Lecture 5 Flashcards
Prevention of Embryo-Fetus rejection
- the specialized implantation area is called the decidua
- The trophoblast cells produce Fas ligand that binds to the Fas
receptors on the maternal CD8+ cells - Causes apoptosis in the CD8+ cells, preventing immune
rejection of the fetal cells - the fetal part of the placenta produces indoleamine 2,3
dioxygenase (IDO) which destroys tryptophan
> tryptophane is critical in activation of CD8+ cells - the maternal foreign tissue attack system is thus shut down
- Treg cells double and suppress CD8+ cells
Gestation
- About 38 weeks from conception
- Physical changes within mother to meet demands of pregnancy
Uterine enlargement
Breasts enlarge and develop ability to produce milk
Volume of blood increases 30%
Weight gain
Respiratory activity increases by about 20%
Urinary output increases
Kidneys excrete additional wastes from fetus
Nutritional requirements increase
The placenta and functions
Chorionic (fetal) tissue form the placental villi, which protrude into a pool of maternal blood
Decidual (maternal) capillary walls are broken down and maternal blood oozes through the spaces between the placental villi
Fetal placental capillaries branch off the umbilical arteries and project into the placental villi
Fetal blood flowing through these vessels is separated from the maternal blood by only the capillary wall and thin chorionic layer that forms the placental villi
Maternal blood enters through the maternal arterioles, then percolates through the pool of blood in the intervillus spaces
Here, exchanges are made between the fetal and maternal blood before the fetal blood leaves through the umbilical vein and maternal blood exits through the maternal venules
Amniotic fluid isgenerated from maternal plasma, and passes through the fetal membranes by osmotic and hydrostatic forces.
When fetal kidneys begin to function around week 16, fetal urine also contributes to the fluid
The placenta and functions continued
Performs the functions of the digestive system, the respiratory system, and the kidneys for the “parasitic” fetus.
The fetus has these organ systems, but they do not need to function.
Nutrients and O2 move from the maternal blood across the thin placental barrier into the fetal blood
CO2 and other metabolic wastes simultaneously move from the fetal blood into the maternal blood
CO2 and wastes transferred into the maternal blood are eliminated by the mother’s lungs and kidneys.
O2, CO2, water, and electrolytes, cross by simple diffusion
Glucose crosses the placental barrier by special mediated transport systems in the placental membranes by facilitated diffusion
Amino acids cross the placental barrier by secondary active transport
Human Chorionic GOnadotropin
The placenta secretes several hormones that prevent menstruation during pregnancy, including human chorionic gonadotropin, human chorionic somatomammotropin, oestrogen, and progesterone.

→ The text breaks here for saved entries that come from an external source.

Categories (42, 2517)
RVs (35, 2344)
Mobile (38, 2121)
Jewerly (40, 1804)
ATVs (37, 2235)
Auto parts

The corpus luteum remains active during early pregnancy because of human chorionic gonadotropin (hCG), a peptide hormone secreted by the chorionic villi and developing placenta.
Human chorionic gonadotropin is structurally related to LH, and it binds to LH receptors.
> it causes the corpus luteum to secrete even larger quantities
of progesterone and oestrogens for the next few month
hCG secretion is essential in the first 5 – 6 weeks when the placenta is immature
Home pregnancy tests work by detecting elevated hCG levels in the woman’s urine
hCG declines by the 10th week of pregnancy
Human chorionic gonadotropin production by the placenta peaks at three months of development, then diminishes. A second function of hCG is stimulation of testosterone production by the developing testes in male foetuses.